**Exercise requirements**
For each statement below, decide whether it agrees with the text on the 1934 Boston College football team. Answer yes or no, and quote the words of the text that decide it. 1. The team played its home games in Chestnut Hill, Massachusetts. 2. Joe McKenney was in his first season as head coach in 1934. 3. McKenney left his coaching job to take a position with Boston Public Schools.

begin Passage provided

- Conference: Independent
- Record: 5–4
- Head coach: Joe McKenney (7th season);
- Captain: Dave Couhig
- Home stadium: Alumni Field

= 1934 Boston College Eagles football team =

American college football season

The 1934 Boston College Eagles football team represented Boston College as an independent during the 1934 college football season. The Eagles were led by seventh-year head coach Joe McKenney and played their home games at Alumni Field in Chestnut Hill, Massachusetts. The team finished with a record of 5–4. At the conclusion of the season, McKenney resigned as head coach, seemingly at the height of his career at 30 years old, to accept a position as assistant director of physical education for Boston Public Schools. McKenney was 44–18–3 while serving as head coach of Boston College.

end Passage provided
begin Extracted records

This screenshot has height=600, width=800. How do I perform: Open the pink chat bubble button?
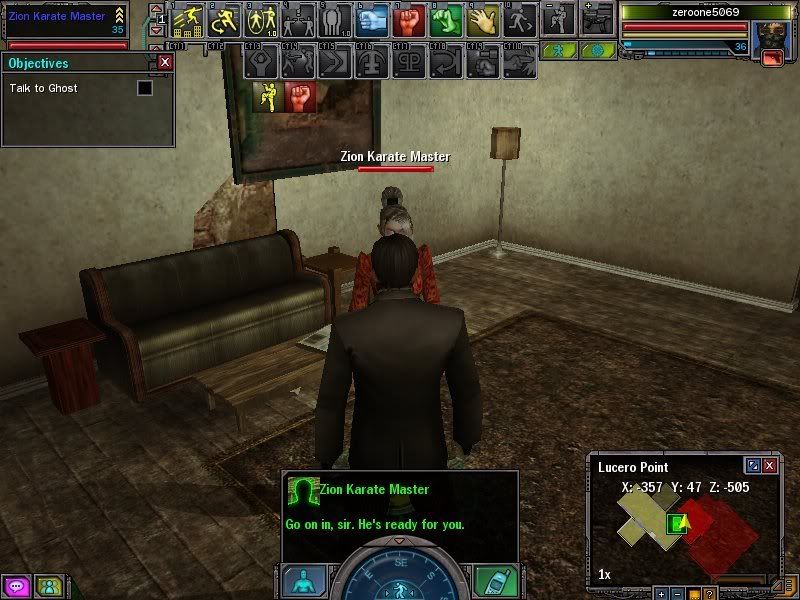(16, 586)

end Extracted records
begin Extracted records

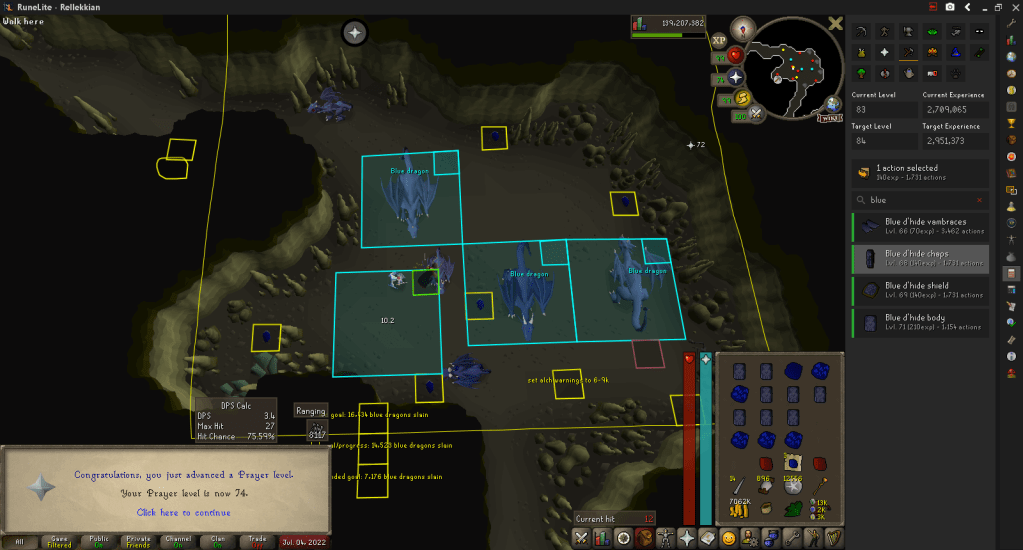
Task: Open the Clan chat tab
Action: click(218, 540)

end Extracted records
begin Extracted records

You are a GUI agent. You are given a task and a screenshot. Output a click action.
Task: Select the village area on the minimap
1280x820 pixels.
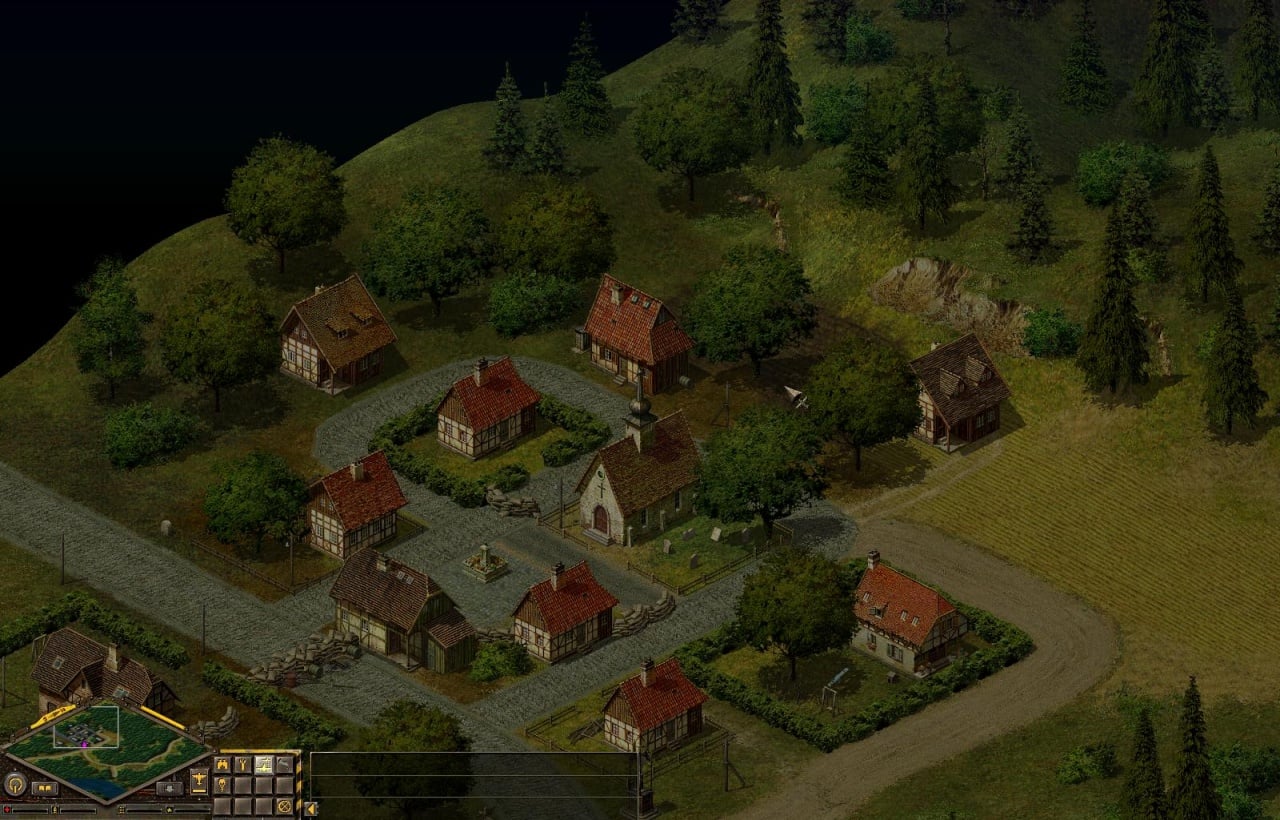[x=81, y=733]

end Extracted records

**Complete output**
1. Yes: "played their home games at Alumni Field in Chestnut Hill, Massachusetts"
2. No: "seventh-year head coach Joe McKenney"
3. Yes: "to accept a position as assistant director of physical education for Boston Public Schools"